_Yang Diminta_: Tulis ulang bagian teks tentang wisata Danau Toba dari "Itu baru persoalan" sampai dengan "lebih seperti itu.", lalu ganti setiap "raja" dengan "penguasa".
━━━━━ Blok Teks ━━━━━
Ada teman pernah berujar, pariwisata itu adalah bersenang-senang. Dia harus memberikan kesenangan bagi tamu, juga kesenangan bagi pelaku wisata (pelaku bisnis), dan memberi kesenangan bagi masyarakat di lokasi wisata. Kesenangan itu bisa yang paling sederhana, pemerataan ekonomi.
Ada kabar menggembirakan, rasanya, ketika pemerintah serius akan menggenjot pembangunan kawasan wisata Danau Toba. Kawasan Wisata Dunia. Itulah rebranding untuk Danau Toba yang menjadi salah satu dari 10 kawasan target pemerintah untuk menggenjot kunjungan wisatawan. Mampukah wisata Danau Toba kembali berjaya seperti di masa lalu?
Beberapa waktu lalu, saya dan beberapa teman mengunjungi Danau Toba. Ada yang membuat kami terheran-heran di sana, yaitu di Kota Pangururan, ibukota Kabupaten Samosir. Hanya ada satu SPBU atau pom bensin di sana. Kata warga setempat, SPBU itu usaha milik sebuah keluarga yang juga menguasai akses transportasi penyeberangan danau. Jadi ceritanya, jalur distribusi bahan bakar Pertamina harus melewati Kota Parapat di sisi barat danau, menyeberang danau ke Pulau Samosir, lalu disebar ke berbagai daerah di Samosir. Nah, kalau hanya satu orang yang menguasai akses penyeberangan dan memiliki SPBU, bisa dibayangkan apakah kamu mau coba-coba berbisnis SPBU?
“Nanti kita akan isi bensin di sana, dan Abang bisa lihat sendiri macam apa kondisinya”, kata seorang pemuda setempat yang menjadi guide kami. Dua kali pada hari yang berbeda kami harus mengisi bensin di SPBU itu, antreannya minta ampun. Bukan karena stok bahan bakar yang kurang. Apalagi kalau hari pasar tiba, saat masyarakat berjubel di kota, yang datang dari pedesaan membawa hasil bumi, yang datang dari mana saja untuk berbelanja. “SPBU itu akan tutup cepat pada siang hari, karena stok cepat habis”, lanjut pemuda tadi.
Itu baru persoalan bahan bakar. Bisa jadi ada hal lain dengan cerita serupa yang benang merahnya jelas, soal ego berlebihan. Teringat ada cerita mengatakan kalau orang Batak itu, setiap marga, menganggap sebagai raja. Nah kalau aku raja, berarti hanya aku yang boleh atau bisa. Kurang lebih seperti itu.
Jadi kalau Presiden Jokowi memuji kekompakan para pemimpin daerah serta seluruh pemangku kepentingan yang sepakat membangun Danau Toba, jelas beliau harus mencari tahu cerita soal SPBU itu.
━━━━━ Cuplikan Data ━━━━━
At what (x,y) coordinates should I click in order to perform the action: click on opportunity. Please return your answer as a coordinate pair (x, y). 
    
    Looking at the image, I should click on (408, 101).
━━━━━
_Jawaban Tugas_:
Itu baru persoalan bahan bakar. Bisa jadi ada hal lain dengan cerita serupa yang benang merahnya jelas, soal ego berlebihan. Teringat ada cerita mengatakan kalau orang Batak itu, setiap marga, menganggap sebagai penguasa. Nah kalau aku penguasa, berarti hanya aku yang boleh atau bisa. Kurang lebih seperti itu.